Kabar kematian Wasari begitu cepat tersebar. Kabar mengagetkan itu diam-diam melegakan hati orang-orang Muaramerah. Ketakutan, dendam, dan kebencian orang-orang Muaramerah pada Wasari seperti pecah, lenyap oleh kematiannya. Dan Rumaenah tiba-tiba seperti wanita pemberani, bak pahlawan bagi orang-orang Muaramerah.
“Kam! Kau sudah dengar?” tanya Somari dengan wajah penuh ketegangan.
Hikam yang saat itu sedang merebus air di tungku terbelalak mendengar pertanyaan Somari yang terengah-engah, “Mendengar apa?”
“Wasari mati!”
“Mati?”
“Iya.”
“Yang benar?”
“Benar. Orang-orang sudah mendengar semua.”
Hikam bangkit dari duduknya. “Matinya kenapa? Serangan jantung?”
“Belum jelas. Ada yang bilang karena serangan jantung. Tapi ada yang bilang karena dibunuh.”

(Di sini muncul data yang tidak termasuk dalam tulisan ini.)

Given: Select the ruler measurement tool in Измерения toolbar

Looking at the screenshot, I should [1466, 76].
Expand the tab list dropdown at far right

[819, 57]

“Dibunuh? Siapa yang berani membunuh dia?”
“Ada yang bilang emakmu.”
“Emakku? Kok bisa?”
“Entahlah bagaimana kejadiaannya. Aku belum mendengar kepastian peristiwanya seperti apa. Kabar-kabarnya sih, saat pertama kali pembantunya menemukan Wasari dan emakmu di kamarnya, Wasari sudah tidak lagi bernapas. Dan emakmu dalam keadaan telanjang dan dua tangannya terikat kuat dengan tempat tidur. Juga mulutnya, disumbat dan diikat dengan kain. Tubuh emakmu penuh luka. Seperti habis disiksa!”
Hikam terperangah mendengar kabar yang disampaikan Somari. Entah berita mana yang benar.
“Kalaupun benar yang membunuh emakku, akan aku bela sampai di manapun,” ujar Hikam dengan penuh geram.
“Iyalah, Kam. Kamu satu-satunya yang bisa diharapkan emakmu.”
“Kalau begitu, antar aku sekarang juga ke rumah Wasari.”
“Ayo!”
“Sebentar. Aku tuangkan dulu air buat Mbah Kus. Setelah ini kita langsung ke Wasari.”